Supplied text:
◆ ◆ ◆

In the approved stipulation the Company also agreed to
provide regular reports to the PUC on the status of
renegotiation of its high-cost NUG contracts and to
postpone current recovery of $0.5 million associated with
earned 1991 demand-side-management incentives. The
Company further agreed that it would not seek recovery of
such deferred incentives if its earned rate of return on
common equity exceeds 6.8% in 1994. The Company believes
that the PUC's approval of this stipulation resolves
another of the complex issues that have been posing risks
to the Company since the MPUC's initiation of a general
investigation of the Company's administration of NUG
contracts by its order of October 28, 1993.
c. MPUC Alternative Rate Plan - In its December 14, 1993,
base-rate order, the MPUC ordered that a follow-up
proceeding to the Company's base-rate proceeding be held
to implement by mid-1994 a rate-stability plan (sometimes
hereinafter referred to as an "alternative rate plan" or
"ARP") along the lines discussed in the order. The MPUC
encouraged the Company and the parties electing to
participate in the proceeding to work together to develop
a five-year plan containing price-cap, profit-sharing,
and pricing-flexibility components. The MPUC concluded
that such a plan would be likely to provide a number of
benefits that would outweigh the potential costs. The
Company engaged in discussions with the MPUC staff and
other interested parties over several months in an effort
to reach a consensus on such a plan.
On June 15, 1994, having been unsuccessful in reaching
agreement on some of the substantive issues, the Company
filed a proposed rate stability plan with the MPUC in a
new proceeding, on a schedule calling for a decision on
such a plan in late November of 1994. The plan filed by
the Company contained an index-based price-setting
mechanism, a sharing of excess profits and losses, a
pricing flexibility provision, and an annual review
procedure, among other provisions, and contemplated an
initial term of five years.
After hearings and discussions among the parties, on
October 14, 1994, the Company filed with the MPUC for its<PAGE>
approval a stipulation signed by most of the parties
participating in the ARP proceeding, including, among
others, the MPUC Staff and the Public Advocate. The
stipulation recites that its principal purpose is to
offer the MPUC "a single comprehensive Alternative Rate
Plan consistent with the objectives and guidance set
forth by the [MPUC in its December 14, 1993, base-rate
order]." The stipulation also recites that the parties
are supporting the five-year ARP for reasons that include
". . . potential benefits such as a higher degree of
price stability and predictability, reduced regulatory
costs, stronger incentives for cost minimization, the
shift of risks away from ratepayers, continuation of
comprehensive rate regulation and a form of regulation
that will allow CMP needed flexibility to compete in a
changing electric utility business environment."
The proposed ARP, which is stated in the stipulation to
be effective December 1, 1994, contains a price cap
mechanism that provides for the Company's retail rates to
increase annually on July 1, commencing July 1, 1995, by
a percentage combining (1) a price index, (2) a
productivity offset, (3) a sharing mechanism, and (4)
flow-through items and mandated costs. The price cap
would apply to all of the Company's retail rates,
including the Company fuel-and-purchased power, which
previously had been treated separately. Under the ARP no
separate fuel clause price adjustments would occur.
A specified standard inflation index would be used for
measuring inflation and establishing the basis for each
annual price change. The inflation index would be
reduced by the sum of two productivity factors, a general
productivity offset of 1.0% and a second formula-based
offset starting in 1996 intended to reflect the limited
effect of inflation on the Company's purchased-power
costs during the proposed five-year initial term of the
ARP.

◆ ◆ ◆

Raw records:

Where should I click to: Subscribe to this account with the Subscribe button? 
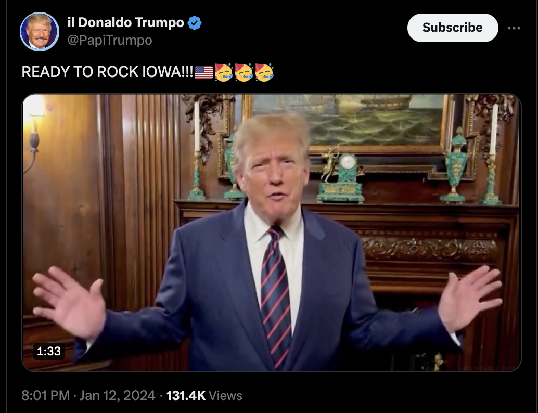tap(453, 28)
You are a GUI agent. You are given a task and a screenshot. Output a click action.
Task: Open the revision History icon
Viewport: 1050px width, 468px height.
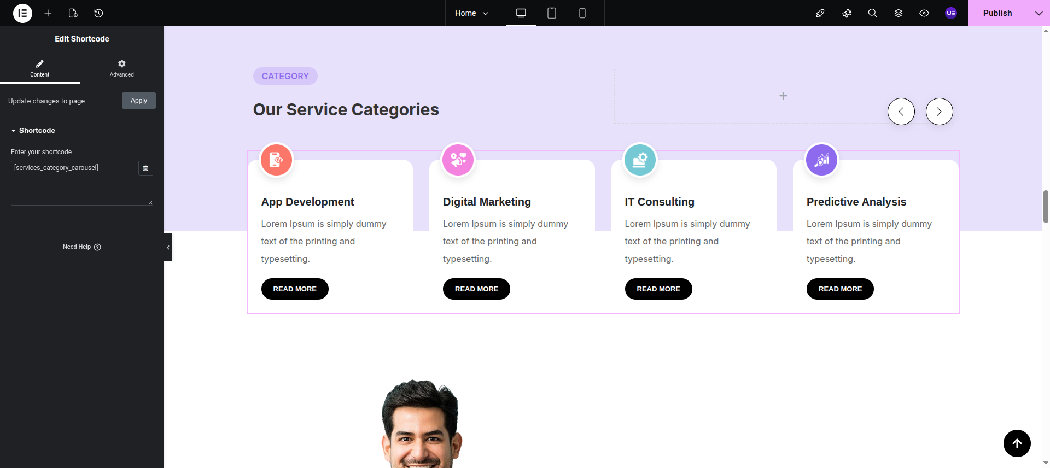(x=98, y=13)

◆ ◆ ◆

What the task requires: Rewrite the part of the utility rate text that begins with the words "In the approved" and stops after "October 28, 1993.", changing each "stipulation" to "settlement".

Response below:
In the approved settlement the Company also agreed to
provide regular reports to the PUC on the status of
renegotiation of its high-cost NUG contracts and to
postpone current recovery of $0.5 million associated with
earned 1991 demand-side-management incentives. The
Company further agreed that it would not seek recovery of
such deferred incentives if its earned rate of return on
common equity exceeds 6.8% in 1994. The Company believes
that the PUC's approval of this settlement resolves
another of the complex issues that have been posing risks
to the Company since the MPUC's initiation of a general
investigation of the Company's administration of NUG
contracts by its order of October 28, 1993.